This coffee cake is classic and so simple to make. It’s perfect for a holiday breakfast, or as a snacking cake.
Preparation Details
Prep Time: 25 mins
Cook Time: 35 mins
Total Time: 1 hr
Servings: 9
Ingredients
- cooking spray
- 1 1⁄3 cups all purpose flour
- 1 packed cup light or dark brown sugar
- 2 teaspoons ground cinnamon
- 1/2 teaspoon freshly grated nutmeg
- 1/4 teaspoon fine sea salt
- 1/2 cup unsalted butter , at room temperature
Steps
- Preheat the oven to 350 degrees F (180 degrees C) with an oven rack set in the center of the oven. Grease a 9-inch square pan with nonstick spray, and line the pan with parchment paper, allowing at least 2 inch of excess on each side (these will act as handles to make for an easier removal later).
- Gather all ingredients.
- To make the crumble topping: Stir flour, brown sugar, cinnamon, nutmeg, and salt together in a bowl until combined. Add butter and use your hands or a pastry cutter to mix until butter is fully incorporated, and mixture forms moistened clumps. It should no longer appear powdery. Set aside.
- To make the coffee cake: Beat butter, sugar, and brown sugar in the bowl of an electric mixer fitted with the paddle attachment on medium speed until light and fluffy, 3 to 4 minutes.
- Add eggs, 1 at a time, mixing well on medium speed to incorporate and scraping the bowl well after each addition.
- Whisk flour, cinnamon, nutmeg, baking powder, baking soda, and salt together in a bowl to combine. Add about half of the mixture to the mixer and mix on low speed to combine, then scrape the bowl well.
- With the mixer running on low speed, add buttermilk in a slow, steady stream and mix until incorporated. Add remaining half of the dry ingredients and mix to combine.
- Pour half of the batter into the prepared cake pan, and spread into an even layer. Sprinkle about half of the crumble mixture over the batter in an even layer.
- Pour remaining batter on top, and spread into an even layer. Top batter with remaining crumble, scattering it fairly evenly across the surface.

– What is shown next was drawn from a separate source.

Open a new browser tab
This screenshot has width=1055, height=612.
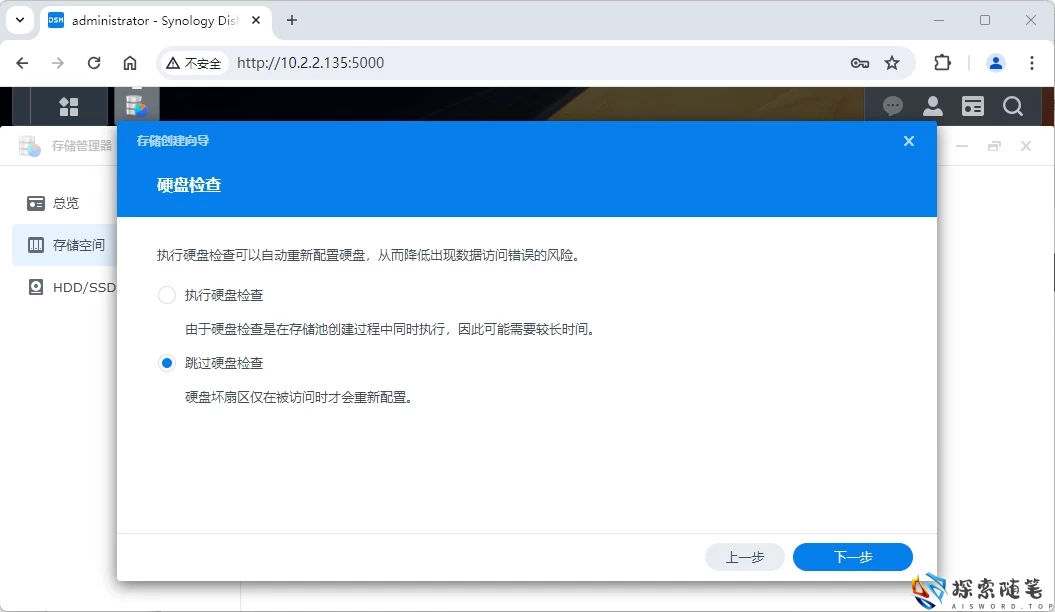click(290, 20)
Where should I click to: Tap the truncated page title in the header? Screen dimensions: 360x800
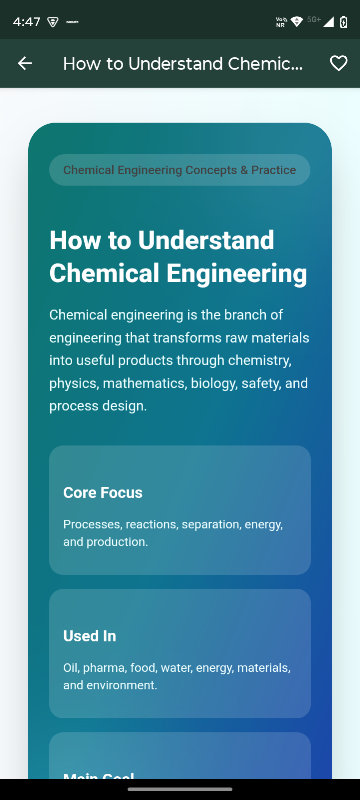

- Transfer cake to the preheated oven and bake until a tester inserted into the center comes out clean or with a few moist crumbs, 35 to 40 minutes.
- Cool the cake completely in the pan, then use the excess parchment paper to gently unmold the cake and transfer to a cutting board. Slice the cake into 9 pieces, then peel it away from the parchment paper to serve.